How I Built an AI Chatbot That Knows Everything About Me

Quick Overview

Tech Stack: Next.js, Gemini 2.5 Flash, ChromaDB
Live Demo: tobioffice.dev
Source Code: GitHub Repository
Key Features: RAG-powered responses, blog content awareness, real-time chat

Hello, I’m Murali — a web developer.

Recently, I realized that my old portfolio — portfolio.tobioffice.dev website doesn’t quite capture who I am or introduce me effectively to visitors. So, I decided to design a new portfolio from scratch — clean, minimal, and easy to read.

While exploring other developers’ portfolios for inspiration, one feature really stood out to me: an AI chatbot integrated right into the site. It knew everything about the creator and could even interact with their blogs as if it was them. I found that idea fascinating

“a living, intelligent extension of one’s own work.”
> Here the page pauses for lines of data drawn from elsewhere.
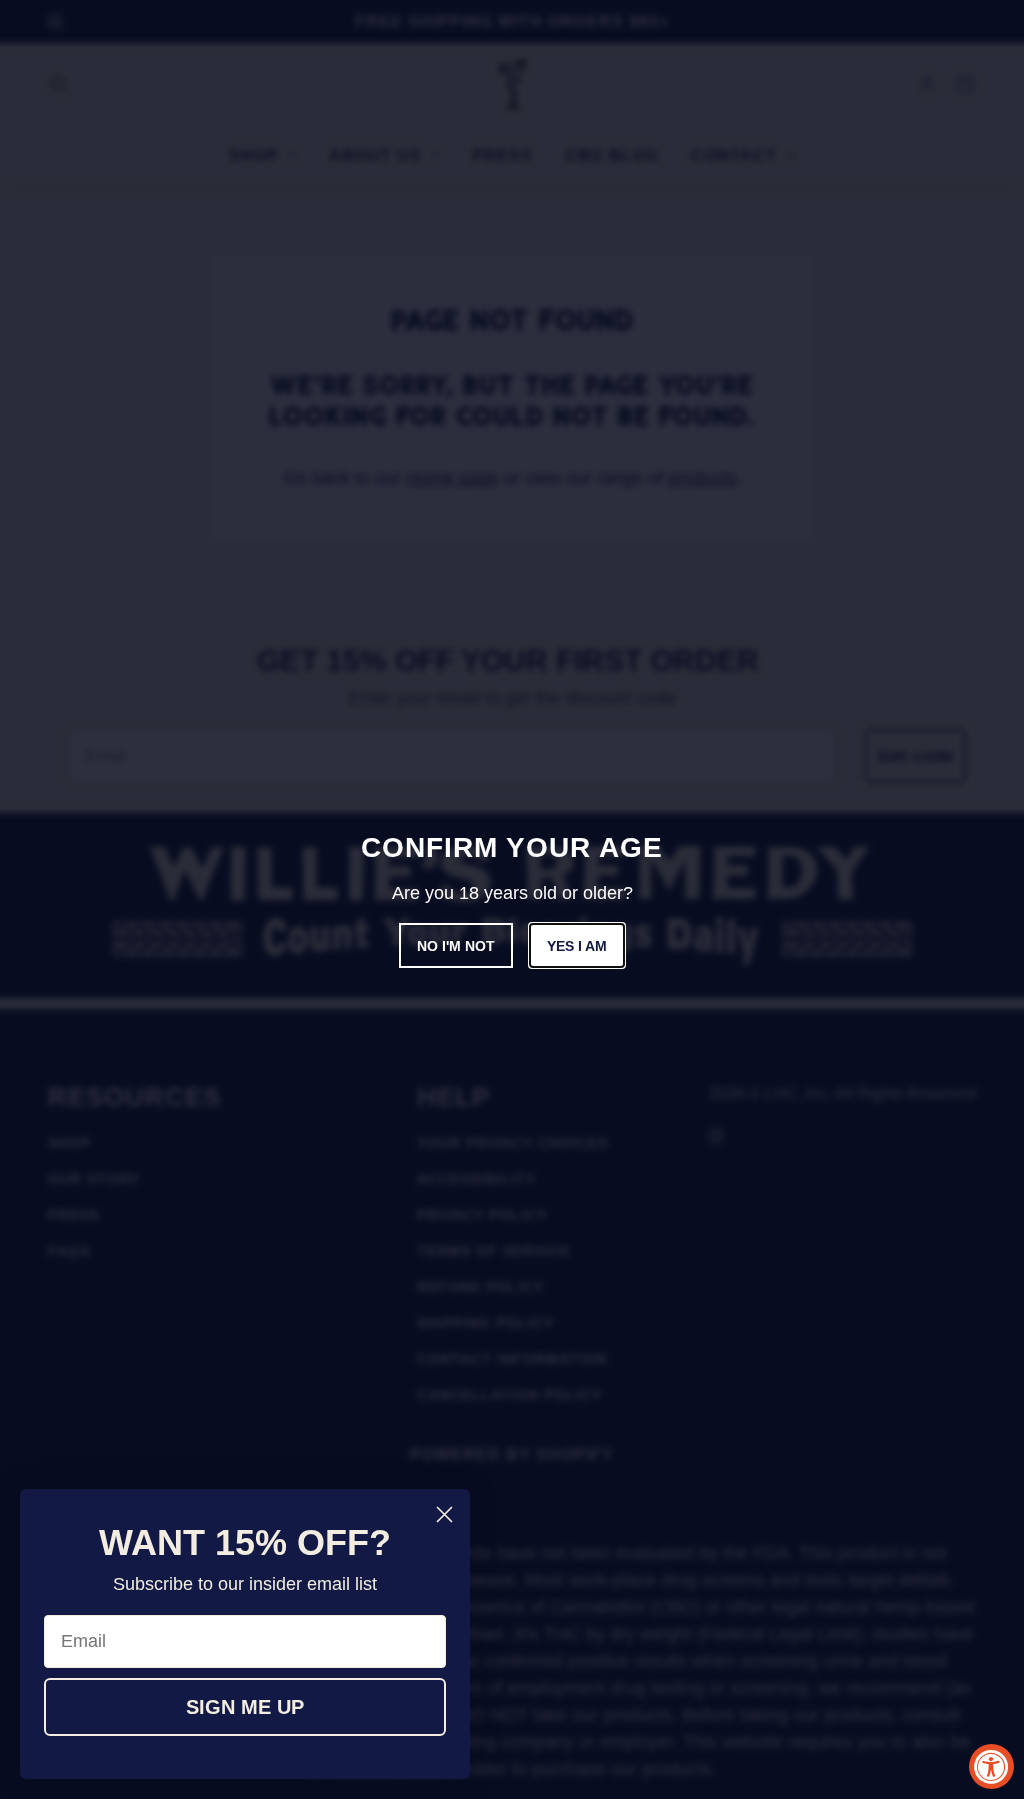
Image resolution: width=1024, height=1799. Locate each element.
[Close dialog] (444, 1514)
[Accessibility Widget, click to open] (991, 1766)
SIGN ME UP (245, 1707)
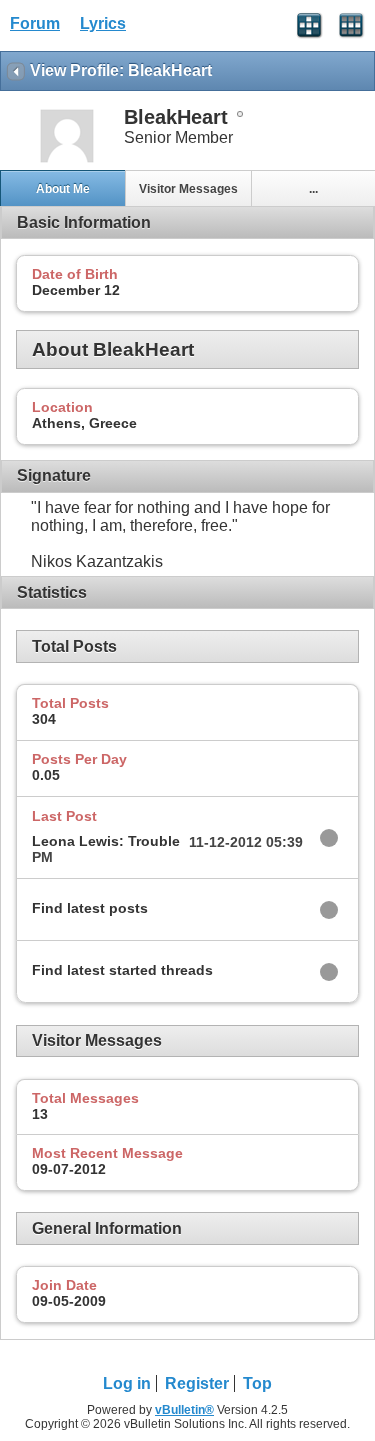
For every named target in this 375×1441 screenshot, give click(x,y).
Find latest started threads (122, 970)
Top (257, 1383)
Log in (127, 1383)
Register (197, 1383)
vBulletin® (184, 1410)
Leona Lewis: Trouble (106, 841)
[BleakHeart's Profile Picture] (67, 160)
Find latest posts (90, 908)
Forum (35, 23)
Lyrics (103, 23)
That inspired me to bring the same concept to life in my own portfolio — tobioffice.dev

For this project, I’m using Google’s Gemini 2.5 Flash model as my core LLM, chosen for its impressive performance and cost-effectiveness. This model powers the natural conversational abilities of my chatbot while maintaining quick response times.

Features and Capabilities

My AI assistant can:

Answer questions about my background, skills, and experience
Provide detailed information about my projects and their technical implementations
Explain my blog posts and technical articles in depth
Handle follow-up questions and maintain context in conversations
Navigate through my portfolio content intelligently

Performance Metrics:

Context window: Up to 128k tokens
Training data: All blog posts and portfolio content

Technical Architecture

Here’s a detailed view of how the different components in the system interact:

The system consists of five main components:

Frontend: Next.js-based chat interface with state management
API Layer: Handles request/response flow and middleware
AI Processing: Gemini 2.5 Flash model with context management
Vector Database: ChromaDB for storing and retrieving document embeddings
Document Pipeline: Processes Markdown files into searchable chunks

Each user interaction flows through these components to provide accurate, context-aware responses based on my content.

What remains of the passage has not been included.